AnnMarie buys many of the
horses she rescues from auctions. “It’s usually just me and the meat buyers
interested in them. And the buyers don’t make any effort to let me have them
cheap, they bid up to their top dollar.” AnnMarie worries that if the proposed
horse slaughter plant opens up in Dekalb, the meat buyers will be able to pay
more for horses because shipping charges will be considerably less. “Last
year, 57,000 American horses went through the two plants in Texas, to be shipped
to Europe and Japan for ‘fine cuisine’, despite how the American people feel
about our horses as a part of our heritage and as companion animals, not
food,” says AnnMarie.
The rescue is currently
actively seeking usable lumber, or funds to purchase new lumber, for a new hay
storage facility. “We have nearly 600 bales of hay waiting to come onto the
farm this spring, but nowhere to store them. Even single 2x4x10’ boards, or
donations as small as $5, would help us to get this project rolling so we can
properly store the donated hay. Storing it outside wastes a huge proportion of
its nutritional value, so it is important we get this structure built this
spring.”
If you would like to help
AnnMarie save more horses from the fate of the Texas plants, contact her at:
217-832-2010
on the web at: http://www.crosswindseqresq.org.
or mail a donation directly
to:
Crosswinds
Equine Rescue, Inc.
1476
NCR 1350 E
Tuscola IL 61953
Miata
AnnMarie was
at an auction with her oldest daughter, Gerry, when Gerry spotted Miata, a huge
red horse that was hundreds of pounds underweight and badly injured. “My
daughter said, ‘Mom, you can’t let him go back with the man who brought him,
he’s going to starve and he won’t even live long enough to be here next
month.’ So we paid what we call his ransom, the price the man insisted on for
him and we brought him home,” says AnnMarie.
Miata’s
recovery has been a slow, painstaking process. “We weren’t sure he was going
to make it when he came. We weren’t sure he would ever be normal again,”
confides AnnMarie. His back was injured in a car accident and his wound was
badly infected. He was starving, had a horrible case of mange, and moved stiffly
because his shoulder dislocates. “He’s an incredible horse, incredible to
ride when his back isn’t hurting. He moves beautifully. He’s got real
personality. He’s pretty silly. When he runs around and plays he is the most
gorgeous thing to see,” says AnnMarie. “We hope by fall, Miata will be a
normal horse again and ready to go on to a new home.”
Dolly
AnnMarie took
on another challenge when she brought Dolly, a Percheron draft horse, home.

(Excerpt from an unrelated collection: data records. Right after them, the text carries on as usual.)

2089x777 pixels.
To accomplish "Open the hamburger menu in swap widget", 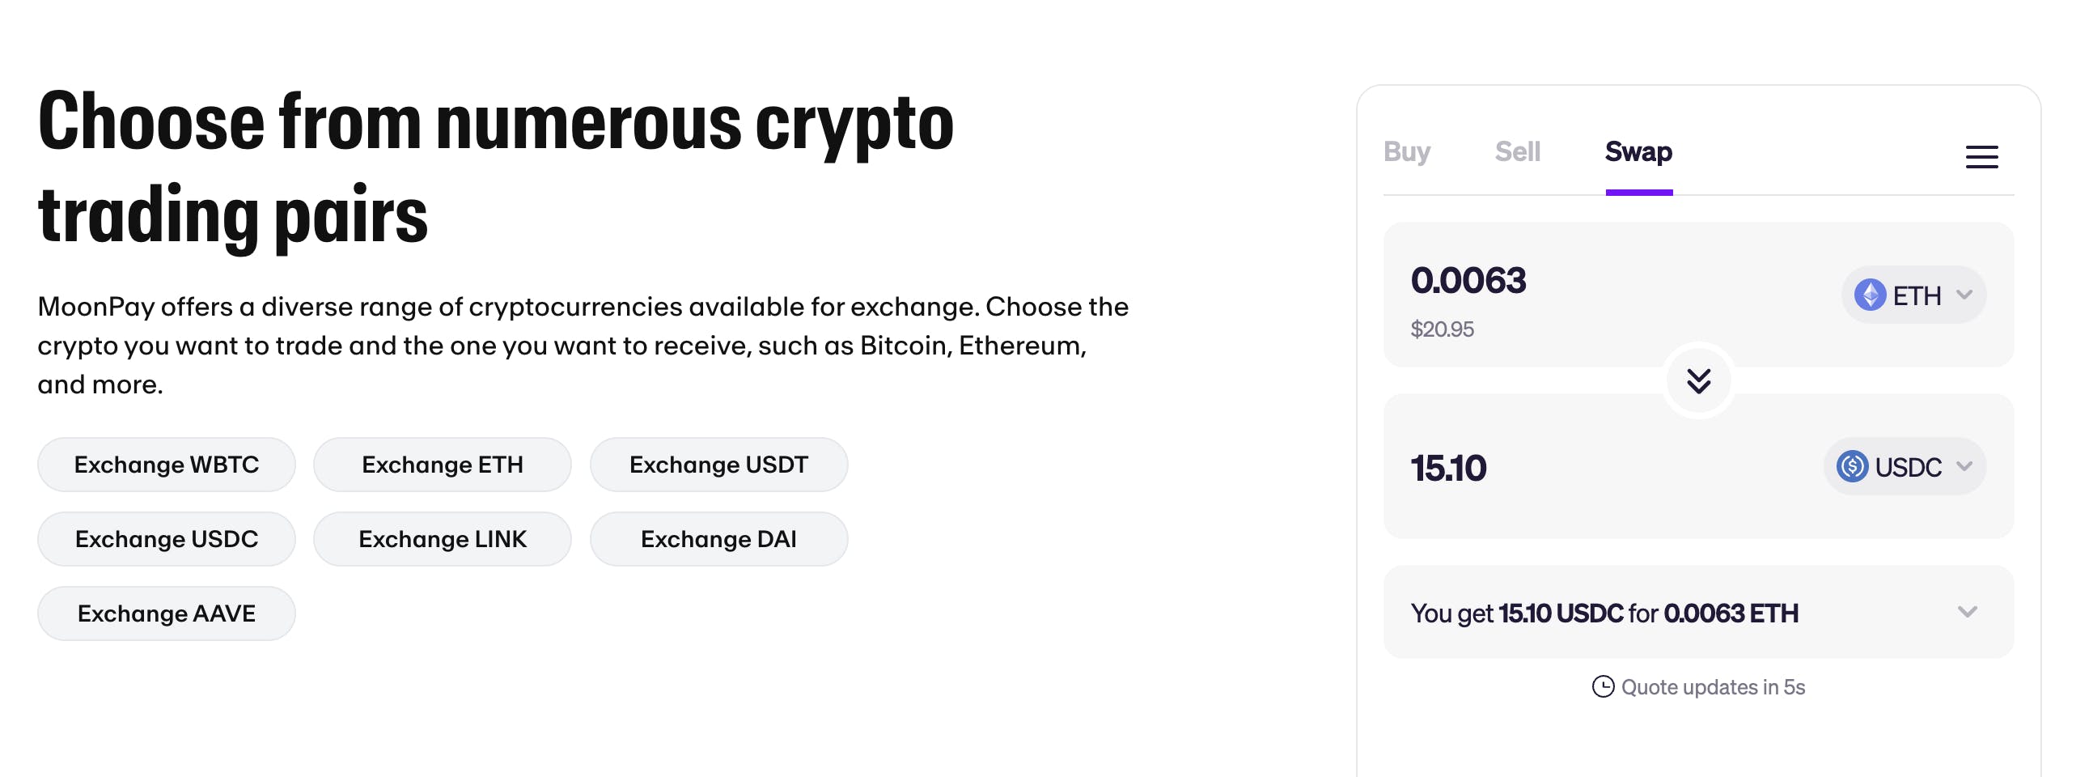I will point(1981,157).
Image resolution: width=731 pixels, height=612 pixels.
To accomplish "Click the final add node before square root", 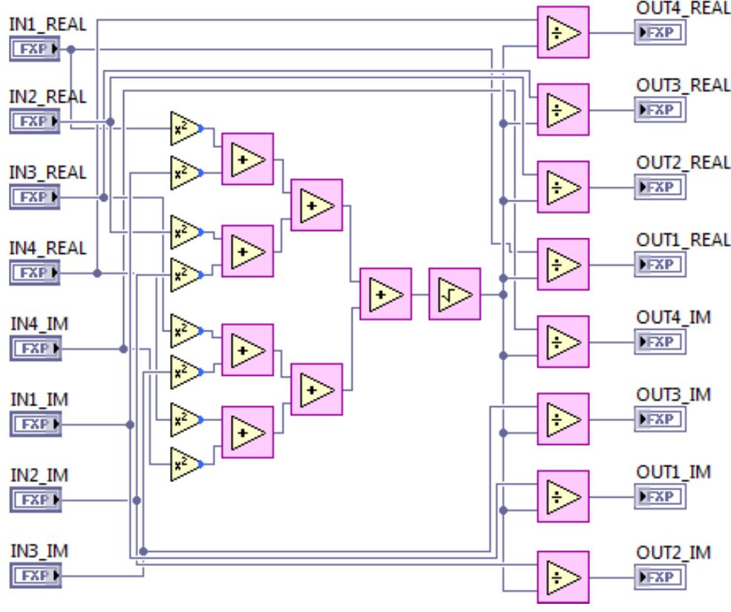I will pyautogui.click(x=387, y=295).
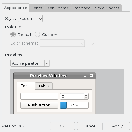
Task: Open the Color scheme combo box
Action: 62,43
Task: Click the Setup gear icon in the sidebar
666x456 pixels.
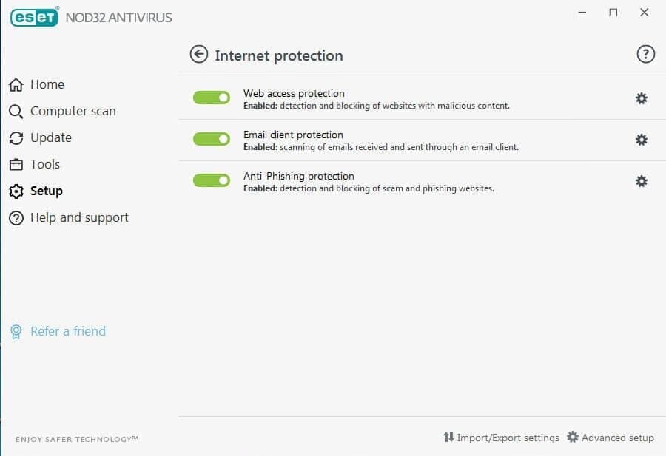Action: coord(16,191)
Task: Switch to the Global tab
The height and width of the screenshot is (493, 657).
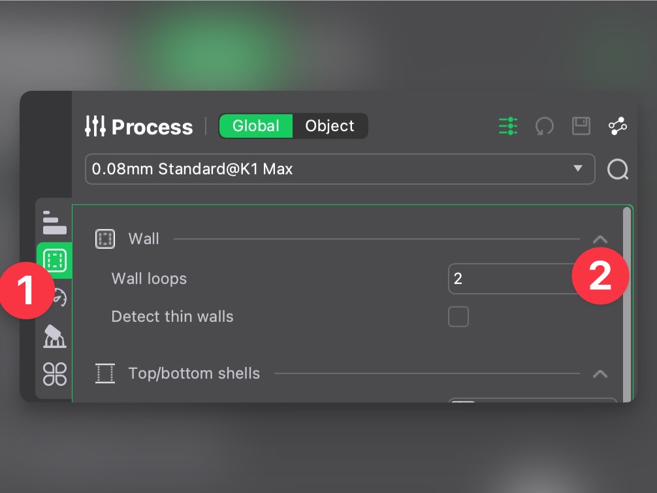Action: tap(256, 126)
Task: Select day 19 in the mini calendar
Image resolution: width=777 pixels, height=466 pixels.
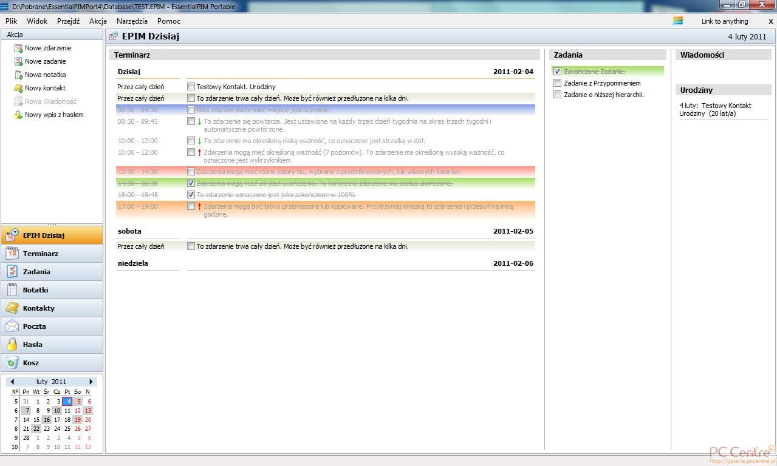Action: (x=77, y=419)
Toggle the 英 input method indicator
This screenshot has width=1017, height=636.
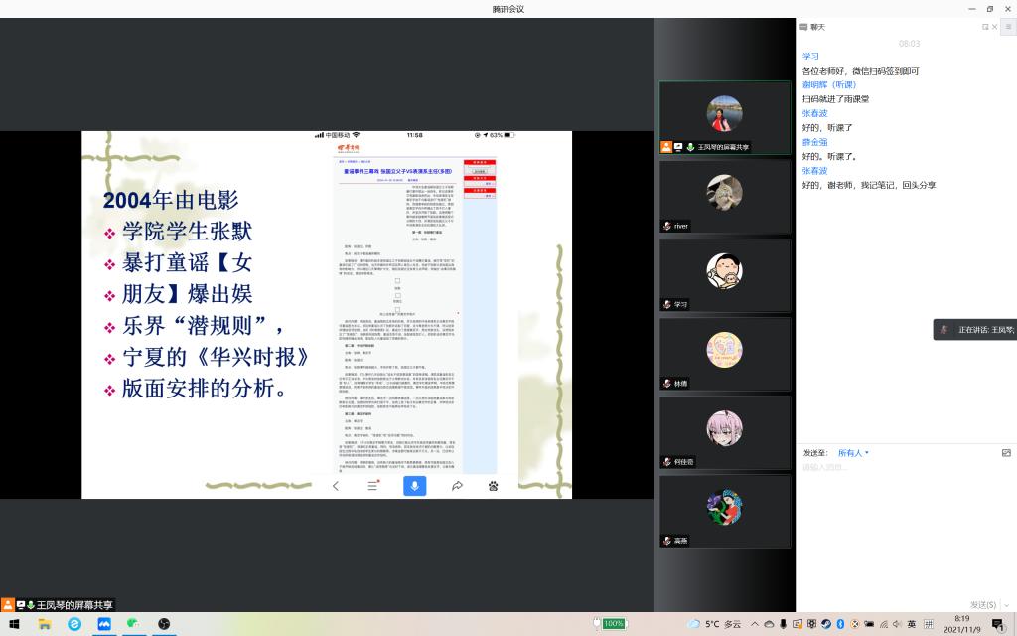click(911, 624)
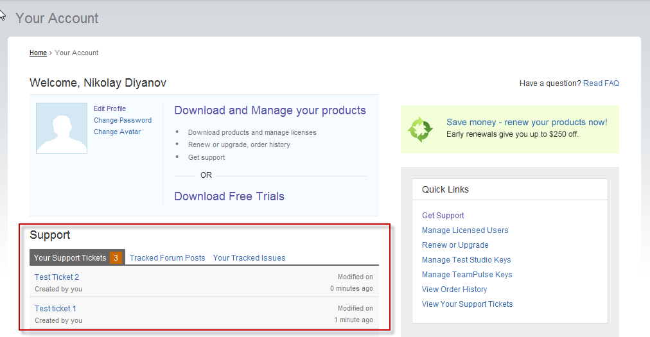Switch to Your Support Tickets tab

70,257
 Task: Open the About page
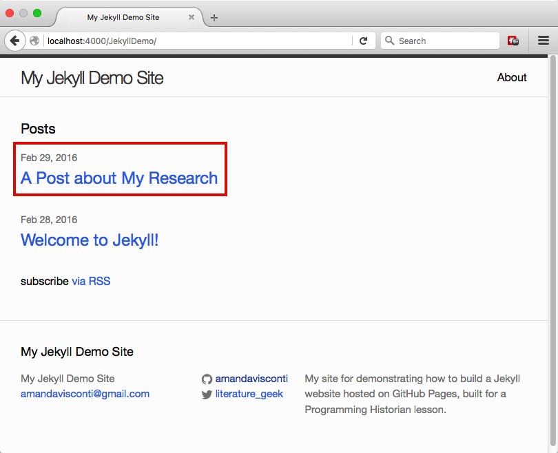click(x=512, y=77)
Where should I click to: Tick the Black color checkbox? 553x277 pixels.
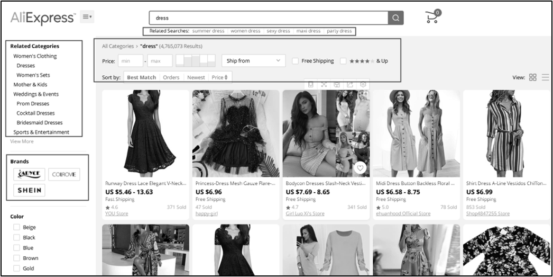click(16, 238)
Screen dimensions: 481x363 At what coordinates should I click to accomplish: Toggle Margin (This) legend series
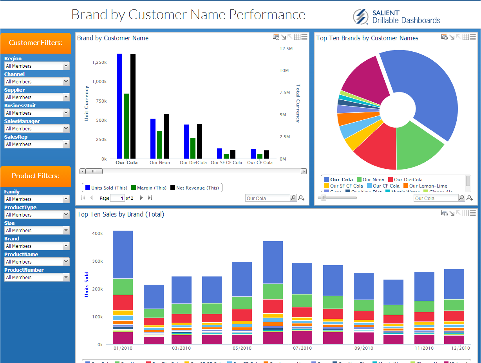[x=148, y=188]
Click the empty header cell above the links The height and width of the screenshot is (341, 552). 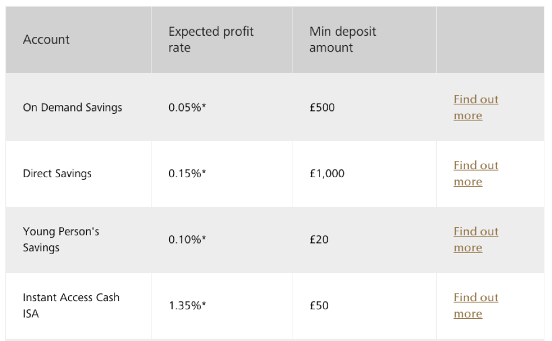(x=490, y=40)
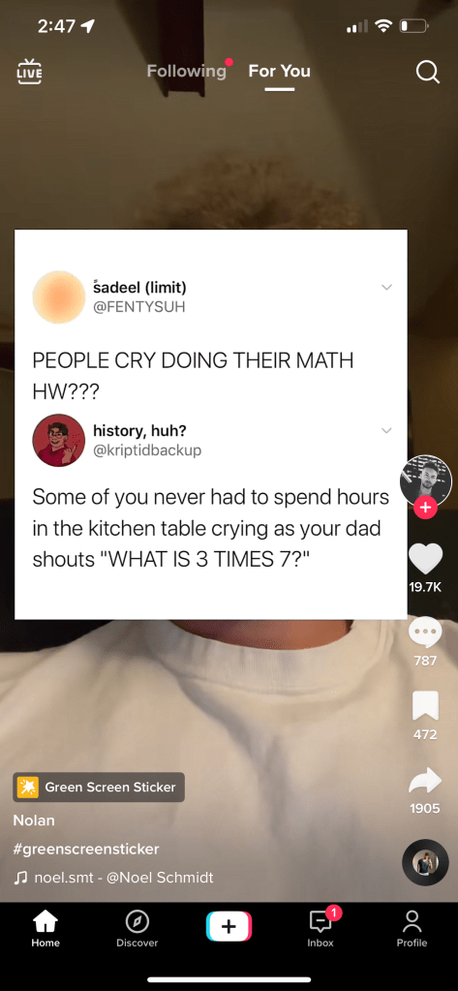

“She was horribly overweight when she came here. She suffered from a very
common draft illness called EPSM, also known as tying up disease. If draft
horses are fed the same rich feed when they aren’t working as when they are,
it is like when an athlete has lactic acid build up in their muscles, it just
ties up their whole body.” It took about six weeks for Dolly to recover and
master more than one tiny step at a time. Now she is learning to be a riding
horse. Dolly is the only draft horse to throw Mike more than once, she has
incredible power and is very intelligent.
“We’ve
really found that draft horses are a niche for us. There are an awful lot of
throw-away drafts out there and Mike does so well with them. Dolly has been the
hardest challenge for him,” says AnnMarie. Dollie is now nearly ready to go to
her new home in Kentucky.
Sandy
Sandy was
brought into an auction ring terrified of all humans. Spunky and proud, not even
knowing how to lead, she didn’t interest most buyers at the auction. AnnMarie
outbid the meat buyer and brought her home. “She saw me and decided I was too
little to be scary so she liked me,” says 11- -year-old Tory Cross. The two
became fast friends. For a year, Tory was the only one who could handle Sandy.
“A few summers ago I went to New York for a month and she missed my human
attention so she decided that all humans were all right then.” Last year when
Tory was ill, AnnMarie would let Sandy out of the pasture and Sandy would run to
the livingroom window and tap on the window to visit with her Tory.